The rest of the day was spent learning about Integrative Thinking by using the tools of Integrative Thinking to find solutions to a complex problem. It was broken down into steps.
|Identifying what we value and why we value elements of conflicting models.|
The day ended with a quick introduction to the ithink hwdsb site which at the moment is only open to participants. There teachers can share, ask questions and upload pictures and videos of how they develop Integrative Thinking in their programs. This will hopefully include successes and flops so that we can learn what works, what doesn’t and help each other refine how Integrative Thinking fits in our classrooms. This is meant to be a collaborative process .

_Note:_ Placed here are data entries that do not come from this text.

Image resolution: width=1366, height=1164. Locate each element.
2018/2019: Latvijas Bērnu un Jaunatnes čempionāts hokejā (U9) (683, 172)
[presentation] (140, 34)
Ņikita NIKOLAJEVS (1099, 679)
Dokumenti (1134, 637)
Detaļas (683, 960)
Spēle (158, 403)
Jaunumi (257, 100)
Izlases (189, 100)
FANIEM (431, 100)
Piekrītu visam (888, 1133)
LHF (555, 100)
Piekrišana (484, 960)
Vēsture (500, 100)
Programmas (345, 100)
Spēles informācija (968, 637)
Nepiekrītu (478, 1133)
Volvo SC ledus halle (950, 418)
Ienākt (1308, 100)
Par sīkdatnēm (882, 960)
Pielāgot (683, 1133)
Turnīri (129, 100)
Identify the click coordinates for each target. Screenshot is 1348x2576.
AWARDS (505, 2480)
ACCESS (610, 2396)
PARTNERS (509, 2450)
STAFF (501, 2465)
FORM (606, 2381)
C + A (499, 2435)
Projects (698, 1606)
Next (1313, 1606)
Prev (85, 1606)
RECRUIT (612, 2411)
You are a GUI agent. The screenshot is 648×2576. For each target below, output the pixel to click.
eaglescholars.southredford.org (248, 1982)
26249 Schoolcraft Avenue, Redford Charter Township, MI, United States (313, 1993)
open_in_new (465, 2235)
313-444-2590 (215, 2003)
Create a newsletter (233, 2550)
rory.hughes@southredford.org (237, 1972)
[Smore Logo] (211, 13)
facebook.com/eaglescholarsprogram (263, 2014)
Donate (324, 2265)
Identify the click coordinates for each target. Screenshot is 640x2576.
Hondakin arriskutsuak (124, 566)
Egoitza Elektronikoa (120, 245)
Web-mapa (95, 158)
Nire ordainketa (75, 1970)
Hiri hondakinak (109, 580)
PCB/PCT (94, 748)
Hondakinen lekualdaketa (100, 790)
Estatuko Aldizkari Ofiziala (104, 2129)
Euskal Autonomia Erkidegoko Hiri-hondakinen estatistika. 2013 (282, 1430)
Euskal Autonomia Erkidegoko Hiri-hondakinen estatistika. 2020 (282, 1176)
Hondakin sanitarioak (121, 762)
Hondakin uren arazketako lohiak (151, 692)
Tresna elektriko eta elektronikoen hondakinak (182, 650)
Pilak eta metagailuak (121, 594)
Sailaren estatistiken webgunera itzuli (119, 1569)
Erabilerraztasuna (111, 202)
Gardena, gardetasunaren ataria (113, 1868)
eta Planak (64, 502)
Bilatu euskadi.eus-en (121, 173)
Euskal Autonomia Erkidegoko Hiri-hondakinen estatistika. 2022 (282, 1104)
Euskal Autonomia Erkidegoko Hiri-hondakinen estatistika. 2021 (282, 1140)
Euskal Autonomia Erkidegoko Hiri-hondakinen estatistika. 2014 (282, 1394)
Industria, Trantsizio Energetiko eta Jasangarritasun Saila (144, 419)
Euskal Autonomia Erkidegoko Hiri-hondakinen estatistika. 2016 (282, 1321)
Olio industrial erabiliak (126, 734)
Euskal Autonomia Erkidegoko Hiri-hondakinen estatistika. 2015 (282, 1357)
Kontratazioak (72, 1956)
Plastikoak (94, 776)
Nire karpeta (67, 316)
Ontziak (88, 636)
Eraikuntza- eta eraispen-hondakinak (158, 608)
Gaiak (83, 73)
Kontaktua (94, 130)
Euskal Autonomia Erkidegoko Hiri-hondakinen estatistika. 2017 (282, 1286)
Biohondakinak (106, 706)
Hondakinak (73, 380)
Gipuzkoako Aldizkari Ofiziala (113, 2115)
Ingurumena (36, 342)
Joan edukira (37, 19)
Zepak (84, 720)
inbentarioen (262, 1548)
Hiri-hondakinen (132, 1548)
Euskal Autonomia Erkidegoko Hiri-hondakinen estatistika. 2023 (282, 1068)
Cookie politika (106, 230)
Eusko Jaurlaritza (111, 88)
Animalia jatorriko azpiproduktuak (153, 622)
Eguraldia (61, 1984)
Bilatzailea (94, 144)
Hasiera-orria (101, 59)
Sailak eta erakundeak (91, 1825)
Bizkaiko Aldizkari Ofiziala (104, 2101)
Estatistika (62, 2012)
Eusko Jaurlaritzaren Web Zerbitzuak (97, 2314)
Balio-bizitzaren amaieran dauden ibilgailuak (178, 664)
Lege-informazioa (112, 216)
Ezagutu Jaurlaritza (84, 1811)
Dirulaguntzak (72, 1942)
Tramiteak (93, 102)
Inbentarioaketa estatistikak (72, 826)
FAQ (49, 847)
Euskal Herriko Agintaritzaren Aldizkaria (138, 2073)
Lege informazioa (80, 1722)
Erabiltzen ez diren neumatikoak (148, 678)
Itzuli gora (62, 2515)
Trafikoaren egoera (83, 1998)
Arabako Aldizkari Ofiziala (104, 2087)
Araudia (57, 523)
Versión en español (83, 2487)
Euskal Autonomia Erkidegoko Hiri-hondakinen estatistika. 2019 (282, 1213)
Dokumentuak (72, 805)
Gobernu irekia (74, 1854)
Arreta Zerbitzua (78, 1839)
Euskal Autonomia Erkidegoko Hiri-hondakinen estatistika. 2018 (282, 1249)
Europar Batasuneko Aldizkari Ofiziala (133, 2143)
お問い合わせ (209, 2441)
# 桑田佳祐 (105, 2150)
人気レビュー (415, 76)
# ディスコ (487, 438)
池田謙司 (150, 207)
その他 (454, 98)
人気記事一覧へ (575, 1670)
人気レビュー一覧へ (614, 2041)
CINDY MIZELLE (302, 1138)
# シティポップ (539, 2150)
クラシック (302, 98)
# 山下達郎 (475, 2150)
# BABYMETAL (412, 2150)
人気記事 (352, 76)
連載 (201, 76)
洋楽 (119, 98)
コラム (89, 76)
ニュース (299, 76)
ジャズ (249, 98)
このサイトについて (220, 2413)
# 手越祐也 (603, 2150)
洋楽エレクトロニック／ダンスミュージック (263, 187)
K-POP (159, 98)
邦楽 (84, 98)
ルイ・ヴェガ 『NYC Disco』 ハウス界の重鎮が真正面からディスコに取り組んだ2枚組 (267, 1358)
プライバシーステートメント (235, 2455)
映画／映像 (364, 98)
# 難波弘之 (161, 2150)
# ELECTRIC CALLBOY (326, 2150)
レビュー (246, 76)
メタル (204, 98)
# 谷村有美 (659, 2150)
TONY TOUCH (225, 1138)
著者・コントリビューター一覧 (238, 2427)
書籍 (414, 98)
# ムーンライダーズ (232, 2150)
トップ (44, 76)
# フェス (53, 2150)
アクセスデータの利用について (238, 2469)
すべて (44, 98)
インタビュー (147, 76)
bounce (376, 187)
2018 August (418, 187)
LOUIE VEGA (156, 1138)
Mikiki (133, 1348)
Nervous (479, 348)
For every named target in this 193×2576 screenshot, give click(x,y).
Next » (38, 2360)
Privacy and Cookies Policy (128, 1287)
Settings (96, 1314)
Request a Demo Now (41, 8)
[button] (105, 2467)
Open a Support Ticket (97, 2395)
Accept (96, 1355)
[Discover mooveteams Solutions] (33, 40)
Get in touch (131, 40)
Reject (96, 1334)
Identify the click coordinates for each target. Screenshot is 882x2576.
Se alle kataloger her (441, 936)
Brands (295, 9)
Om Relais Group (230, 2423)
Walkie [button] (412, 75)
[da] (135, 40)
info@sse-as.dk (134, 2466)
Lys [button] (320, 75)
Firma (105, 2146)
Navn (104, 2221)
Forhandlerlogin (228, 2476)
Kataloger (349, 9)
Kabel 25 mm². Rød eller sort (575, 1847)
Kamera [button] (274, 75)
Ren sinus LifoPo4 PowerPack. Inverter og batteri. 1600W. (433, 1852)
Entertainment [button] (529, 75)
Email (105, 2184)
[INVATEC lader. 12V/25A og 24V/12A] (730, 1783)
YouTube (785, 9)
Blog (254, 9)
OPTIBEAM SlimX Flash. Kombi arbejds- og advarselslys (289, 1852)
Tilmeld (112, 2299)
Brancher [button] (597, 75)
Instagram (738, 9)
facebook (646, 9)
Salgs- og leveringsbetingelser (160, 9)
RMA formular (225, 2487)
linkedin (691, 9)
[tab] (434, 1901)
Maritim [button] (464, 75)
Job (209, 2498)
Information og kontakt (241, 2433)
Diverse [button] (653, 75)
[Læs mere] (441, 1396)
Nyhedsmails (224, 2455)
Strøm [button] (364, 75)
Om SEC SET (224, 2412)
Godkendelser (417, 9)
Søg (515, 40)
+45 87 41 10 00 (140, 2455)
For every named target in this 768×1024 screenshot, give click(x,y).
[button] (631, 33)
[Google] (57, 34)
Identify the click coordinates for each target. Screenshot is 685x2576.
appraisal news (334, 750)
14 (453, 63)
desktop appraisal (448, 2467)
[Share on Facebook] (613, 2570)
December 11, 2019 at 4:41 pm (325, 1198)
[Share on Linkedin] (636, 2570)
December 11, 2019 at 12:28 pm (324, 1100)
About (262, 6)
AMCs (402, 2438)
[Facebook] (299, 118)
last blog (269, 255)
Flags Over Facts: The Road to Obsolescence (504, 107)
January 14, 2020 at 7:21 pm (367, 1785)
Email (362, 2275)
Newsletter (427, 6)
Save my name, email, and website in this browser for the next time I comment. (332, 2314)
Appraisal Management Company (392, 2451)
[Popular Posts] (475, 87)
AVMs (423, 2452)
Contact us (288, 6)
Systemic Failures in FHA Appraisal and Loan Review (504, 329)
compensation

Teachers now have one month to think about and experiment with Integrative Thinking before the next day of training. There will be informal face to face meetings in between training days for teachers to share, ask questions and get help. Our first will take place on Feb 4.
One final note, on Wednesday at The Inquiry Working Group meeting, a few teachers who had been at the Rotman training day had begun experimenting with Integrative Thinking. One shared how using Causal Models had immediately changed the dynamic in the classroom and the level of engagement and thinking of her students. That brought me a sense of joy and confirmation that what happened in my classroom last year wasn’t just an isolated event. The HWDSB West Cluster Integrative Thinking Initiative is going to improve how students think and solve problems.